There are usually six stories, sometimes there are five-story pages made. After the morning meeting, the word (copy) editor in charge of A1, usually Alison Mitchell, will say “Okay, these are the stories. These dozen stories are ones that we’re looking at to make page one today.”
Then I’ve got to go and see what images are available for those stories specifically. I’ll edit those onto a board that I show at our 2:45 meeting. But in addition to that, perhaps there’s a story that’s not going to be a story that makes it onto A1 in terms of words, but maybe it has really strong visuals. So I can pick one or a couple, or several photographs from those stories and pitch it for A1, and will run that as a reefer (means to refer), meaning as a reefer to the story that will run inside—a picture reefer is what we call it.
So that’s a typical A1 day. I start at 9 a.m. with the morning meeting and then there’s a series of meetings throughout the day and then we ideally end with the 4 p.m. news meeting, where we sum up the day and look towards the next 12- hour cycle of publishing.
And on days that I’m not doing A1, which are most days, it’s usually a mix of checking in with all of the photo editors and departments that I manage, which are most of the feature sections or all the feature sections, as well as business.
“We don’t want people to become numb to it.”
WB: What is the responsibility of selecting the right photos to tell a story or to convey a headline for an entity like the New York Times?
NH: There’s a great responsibility, be it selecting the appropriate production still from the latest musical on Broadway to bodies of civilians killed during this war in Ukraine.
As journalists, we are documenting the history of this world and it’s important we record that history with accuracy and fairness.
I was on A1 editing duty one day a couple of weeks ago and there was a graphic image from one of our photographers on the ground in Ukraine. It was of a body in the middle of a bombed-out city and the body was covered with what looked like a tablecloth. Given the news and stories going onto A1 that day, we decided against showing that image. We don’t want people to become numb to the effects of seeing graphic images. In turn, when we decide to publish them, it’s always weighed and discussed thoroughly with various editors and members of The Times’ Standards desk. It must pass the bar for newsworthiness.
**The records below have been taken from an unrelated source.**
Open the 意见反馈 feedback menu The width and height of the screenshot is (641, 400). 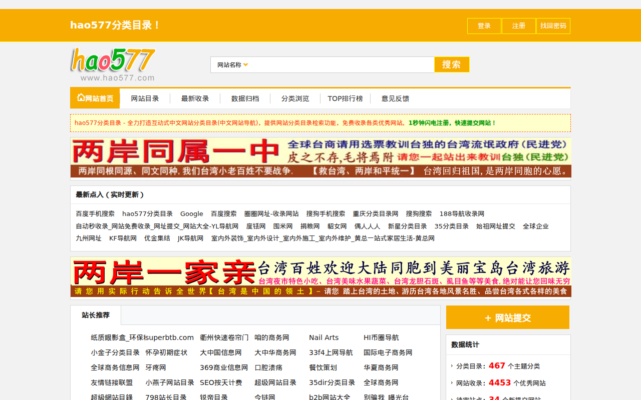click(395, 99)
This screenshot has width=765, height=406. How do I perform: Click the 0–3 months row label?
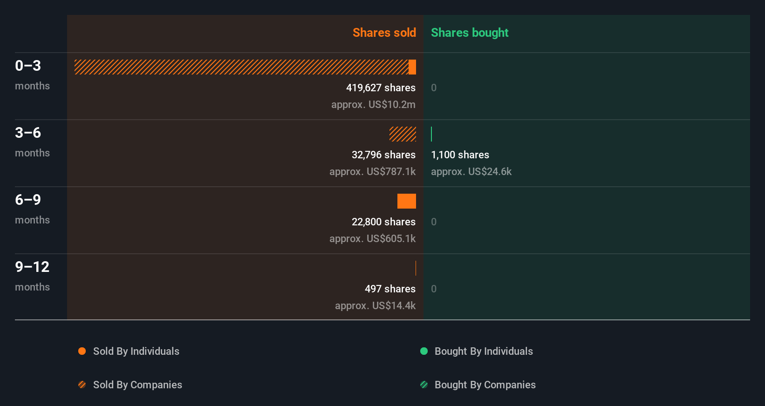(x=32, y=74)
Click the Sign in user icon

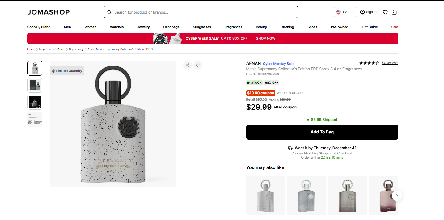[362, 12]
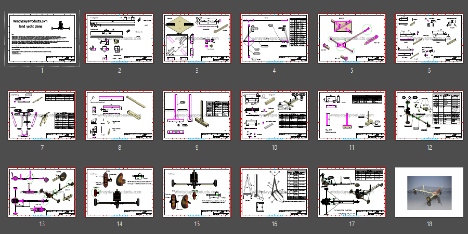Click the page 13 thumbnail
Screen dimensions: 468x234
(x=42, y=192)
It’s with the hope that we help our readers understand the world better.
WB: A photo that you think encapsulates the emotion of joy?
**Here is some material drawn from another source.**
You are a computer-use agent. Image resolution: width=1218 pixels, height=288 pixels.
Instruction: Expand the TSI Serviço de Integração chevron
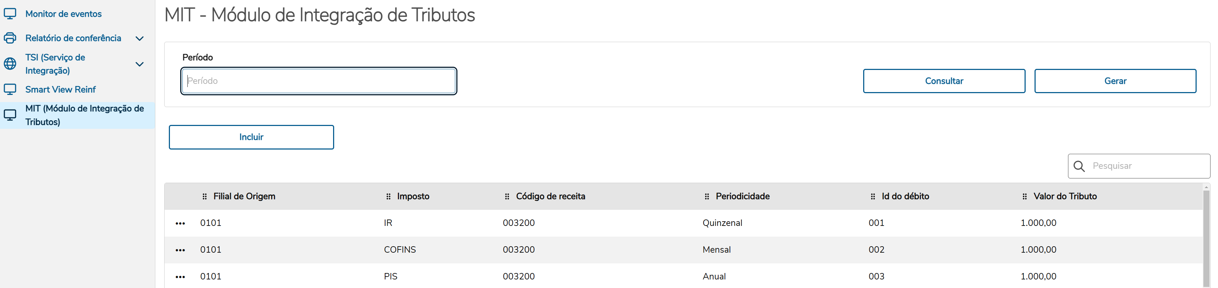pos(139,64)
NH: This entire project Keeping Love Close. (Images from this project pictured on the right.)
“I admire all the parents who’ve dealt with having kids at home.”
WB: Any advice for a photographer looking to get their work published?
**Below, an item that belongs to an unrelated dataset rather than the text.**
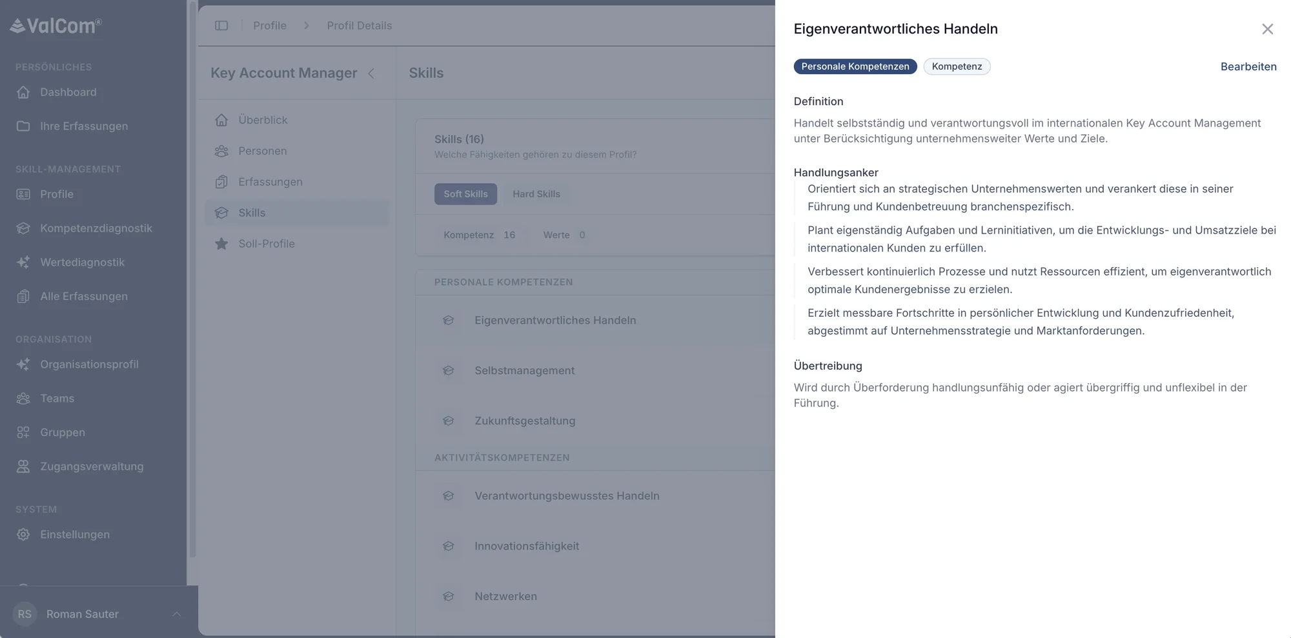Screen dimensions: 1291x638
Task: Open the Zugangsverwaltung user icon
Action: pyautogui.click(x=23, y=466)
NH: Do your homework, look at us, look at our digital site or pick up a copy of the newspaper. Then figure out where you fit in or would like to fit in. Show work that is relevant or work that in your opinion is a good fit for what we are doing. And if you’re trying to bring a different lens or a different style than what we usually do— make a good case for it and why it might be applicable.
WB: A few things you would recommend to do for someone who has never been to New York?
NH: I’ll answer this by sharing what I’d like to do soon on a beautiful spring day. Go see the Whitney Biennial, then walk up the Highline. When you get to Hudson Yards, stop down at Mercado Little Spain and grab some yummy tapas. I’d take in the view at The Edge and try my hand at making like a spider in Tomás Saraceno’s web/air installation at The Shed.
WB: Humans that you admire and why?
NH: During these last two years of COVID, I admire all the parents who’ve dealt with having kids at home and working from home and still managing everything. It’s just been so incredibly trying for all of us. My kids are a little bit older, but my colleagues have really little ones—it just takes a tremendous amount of patience and wherewithal to get through every day being a high-functioning adult. Big kudos and applause to them.
WB: Something you printed in 2020 that was most impactful for you?
NH: Our business photo editor Renee Melides worked with photographer Ashley Gilbertson to create this amazing body of work: A City Ruptured.